§ **Task details**:
Your output should be the lines of the data that follow, reproduced exactly from the first through the line bearing "Click the listing".

Content starts

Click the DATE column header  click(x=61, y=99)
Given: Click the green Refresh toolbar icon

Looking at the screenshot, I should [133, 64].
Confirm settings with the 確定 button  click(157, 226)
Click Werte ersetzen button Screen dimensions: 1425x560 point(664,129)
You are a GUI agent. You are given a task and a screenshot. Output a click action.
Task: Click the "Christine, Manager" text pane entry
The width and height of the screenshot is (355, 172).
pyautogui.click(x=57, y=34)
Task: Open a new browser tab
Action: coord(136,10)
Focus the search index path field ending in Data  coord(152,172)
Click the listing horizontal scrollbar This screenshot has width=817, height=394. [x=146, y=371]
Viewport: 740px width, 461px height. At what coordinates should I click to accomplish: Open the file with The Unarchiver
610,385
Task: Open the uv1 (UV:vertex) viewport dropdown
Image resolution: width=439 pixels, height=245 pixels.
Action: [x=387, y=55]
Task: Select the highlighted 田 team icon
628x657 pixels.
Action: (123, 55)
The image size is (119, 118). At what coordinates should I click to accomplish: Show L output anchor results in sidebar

Content ends

§ **Answer to the problem**:
Click the DATE column header  click(x=61, y=99)
Given: Click the green Refresh toolbar icon

Looking at the screenshot, I should [133, 64].
Confirm settings with the 確定 button  click(157, 226)
Click Werte ersetzen button Screen dimensions: 1425x560 point(664,129)
You are a GUI agent. You are given a task and a screenshot. Output a click action.
Task: Click the "Christine, Manager" text pane entry
The width and height of the screenshot is (355, 172).
pyautogui.click(x=57, y=34)
Task: Open a new browser tab
Action: coord(136,10)
Focus the search index path field ending in Data  coord(152,172)
Click the listing horizontal scrollbar This screenshot has width=817, height=394. [x=146, y=371]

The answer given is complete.